Cellular wireless or mobile communications have seen four generations of technological developments. Starting with analog voice with the first, and then moving on to digital voice with the second generation, these generations were each marked with a clear technological advancement. For the third generation, the advancement was in incorporating data on top of a voice-based infrastructure. With the fourth generation, every service was converted into data format, or packetized transmissions, including voice and video. Today, technologists are proposing a fifth generation for around the time frame of 2020. Most consider this time to be when the infrastructure will need to be renewed. Together with this observation, it is usually argued that the new generation technology should possess a number of features. Yet, there is really no consensus on what these new features should be. Some argue that we are facing a new generation of devices that will have continuous Internet connectivity, and with that there will be more machine to-machine or machine-type communications. It is further argued that, as a result, new communication protocols should be able to support the new formats of communication that this change will require. For example, it is argued that machine-type communication will require very low latency. Others argue that the demand for services will increase by about three orders of magnitude and the new technology should be designed to support this tremendous increase, perhaps handling each order of magnitude by means of a different approach. Yet, there are others who argue that the current communications infrastructure is highly energy-inefficient and the fifth generation should be designed to solve this problem, by increasing energy efficiency by several orders of magnitude. In this talk, we will discuss the pros and cons of the approaches for defining and realizing the fifth generation cellular wireless technologies as seen today. We will discuss what fifth generation can be expected to be and, more importantly, what it cannot be. The goal in this presentation is to address both the very high expectations and the realities.

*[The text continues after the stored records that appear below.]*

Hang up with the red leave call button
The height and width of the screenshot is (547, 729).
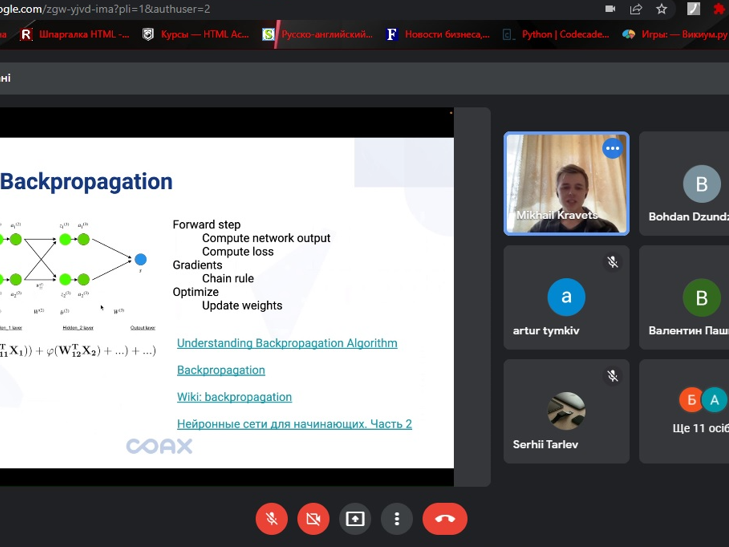(x=445, y=518)
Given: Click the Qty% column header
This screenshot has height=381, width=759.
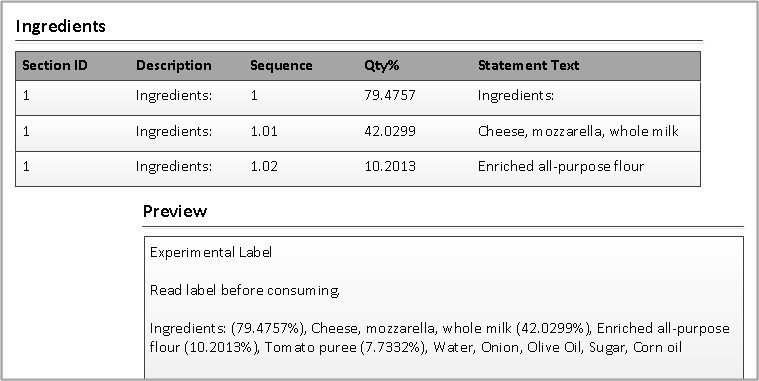Looking at the screenshot, I should pos(381,66).
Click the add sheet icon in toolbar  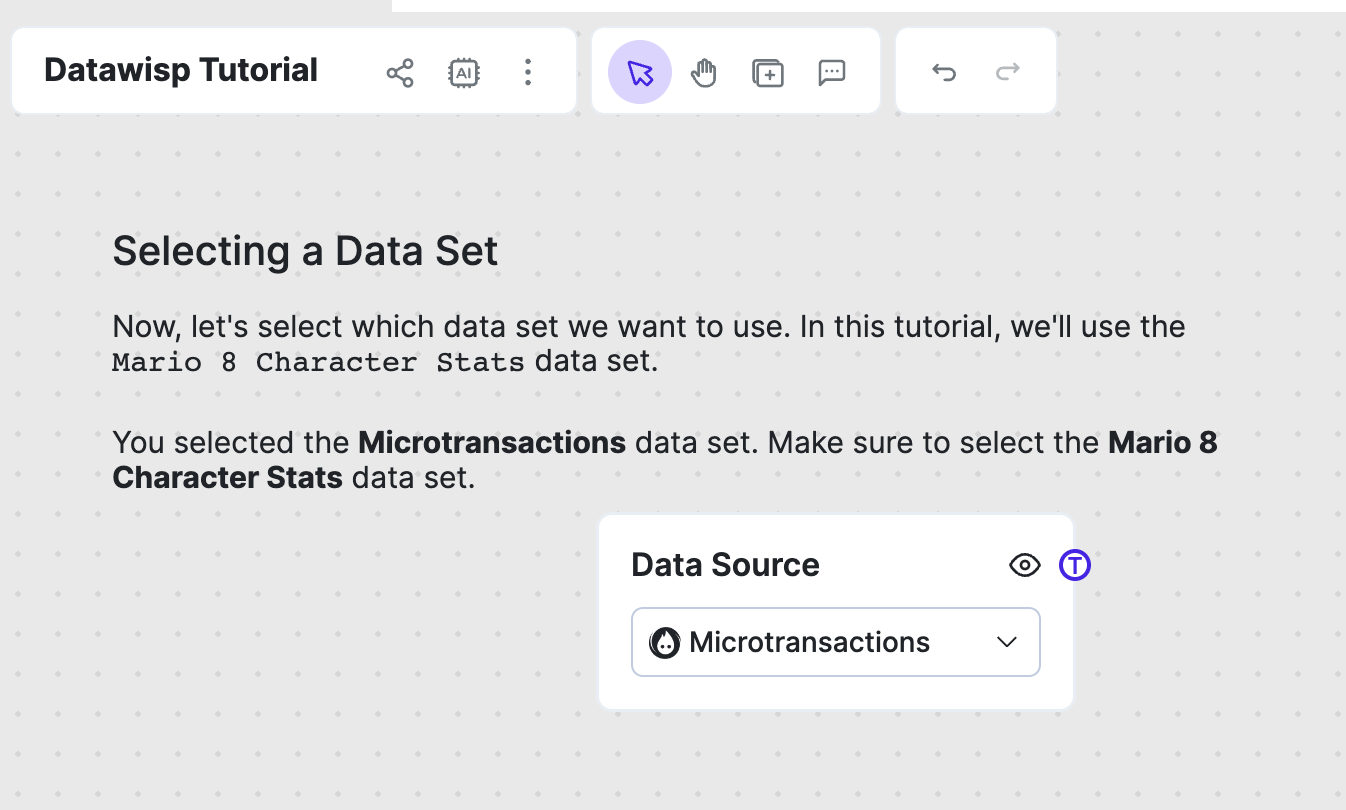click(768, 72)
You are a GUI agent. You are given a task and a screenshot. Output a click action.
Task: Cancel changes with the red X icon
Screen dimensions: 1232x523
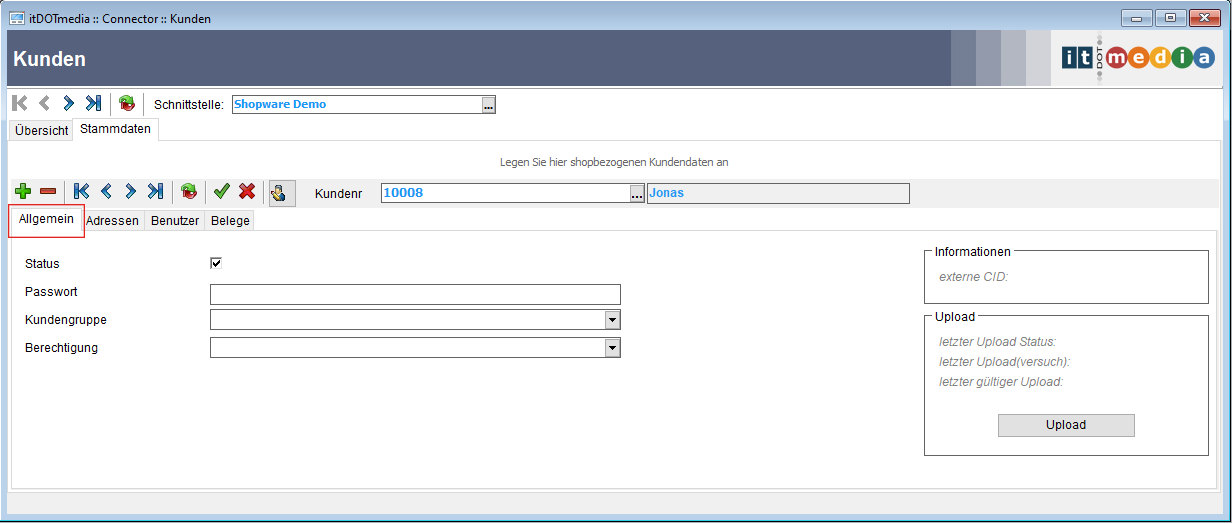pyautogui.click(x=246, y=192)
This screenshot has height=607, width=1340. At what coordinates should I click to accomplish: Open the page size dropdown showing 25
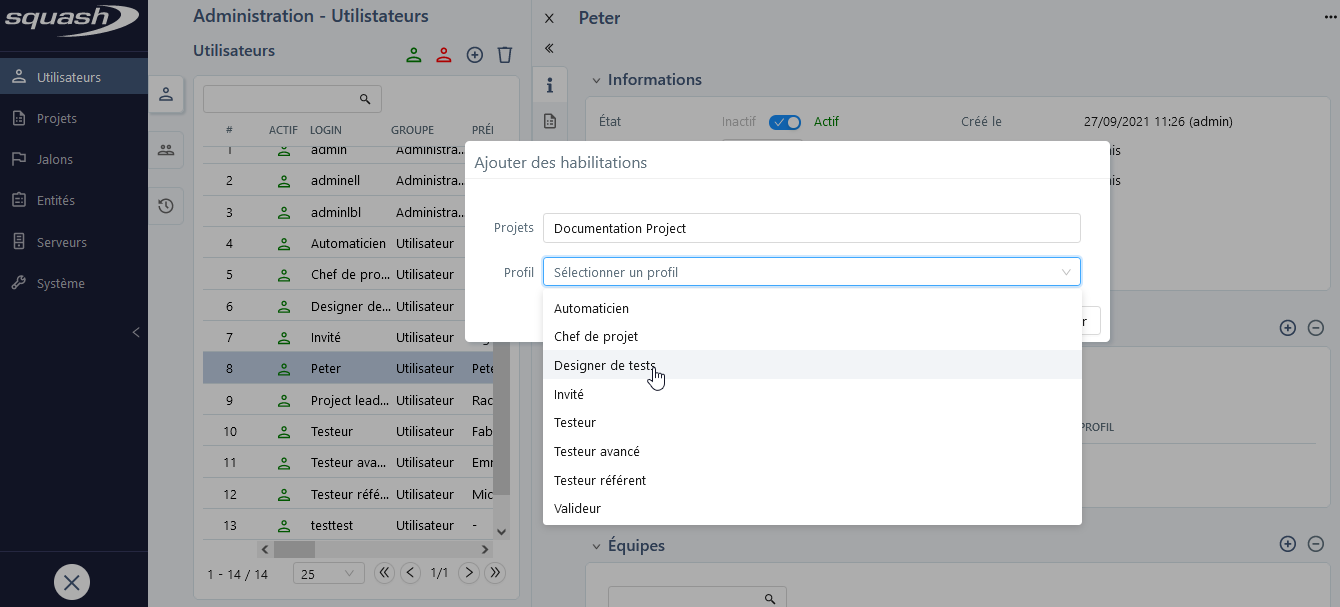329,574
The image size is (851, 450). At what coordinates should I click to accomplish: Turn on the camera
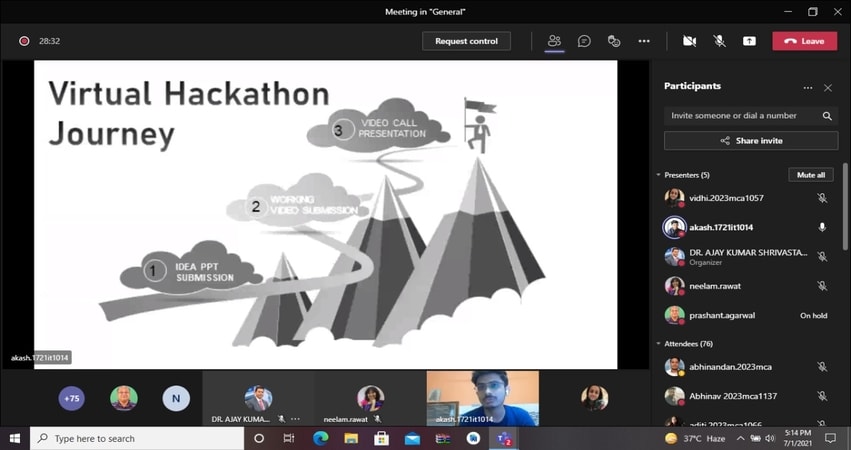tap(689, 41)
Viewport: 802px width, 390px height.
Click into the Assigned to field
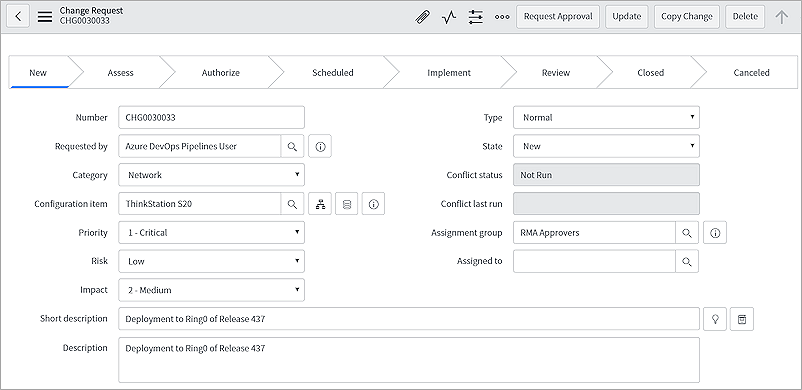point(594,262)
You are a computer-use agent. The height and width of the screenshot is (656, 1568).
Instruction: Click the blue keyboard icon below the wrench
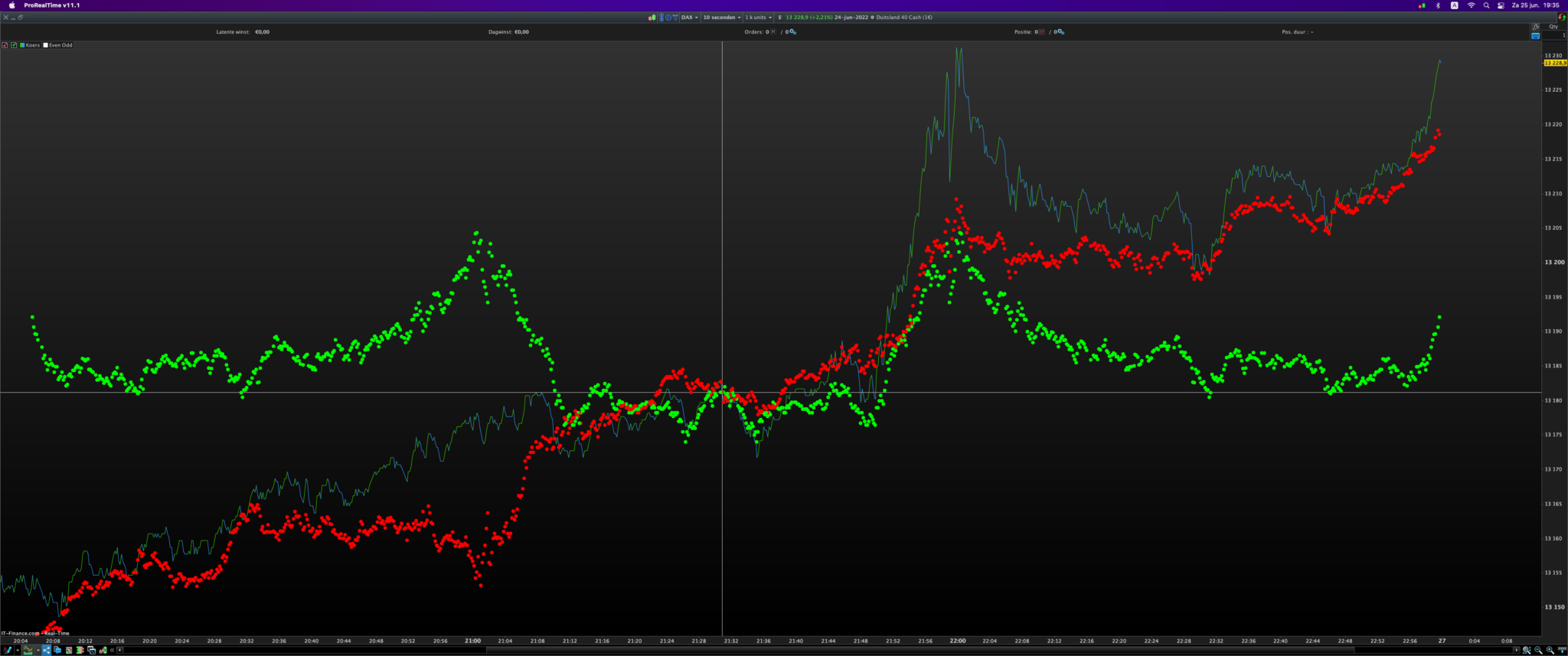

Ender Ayanoglu received his Ph.D. degree from Stanford University, Stanford, CA in 1986 in electrical engineering. He was with the Communications Systems Research Laboratory, Holmdel, NJ, part of AT&T Bell Laboratories until 1996, and Bell Labs, Lucent Technologies from 1996 until 1999. During 1999-2002, he was a Systems Architect at Cisco Systems, Inc., San Jose, CA. Since 2002, he has been a Professor in the Department of Electrical Engineering and Computer Science, University of California, Irvine, Irvine, CA, where he served as the Director of the Center for Pervasive Communications and Computing and held the Conexant-Broadcom Endowed Chair during 2002-2010.
From 1990 to 2002, Dr. Ayanoglu served on the Executive Committee of the IEEE Communications Society Communication Theory Committee, and from 1999 to 2001, was its Chair. From 1993 until 2014 Dr. Ayanoglu was an Editor, and since January 2014 is a Senior Editor of the IEEE Transactions on Communications. He served as the Editor-in-Chief of the IEEE Transactions on Communications from 2004 to 2008. Since August 2015, he is serving as the founding Editor-in-Chief of the new journal IEEE Transactions on Green Communications and Networking.
Dr. Ayanoglu is the recipient of the IEEE Communications Society Stephen O. Rice Prize Paper Award in 1995 and the IEEE Communications Society Best Tutorial Paper Award in 1997. He received the IEEE Communications Society Communication Theory Technical Committee Outstanding Service Award in 2014. He has been an IEEE Fellow since 1998.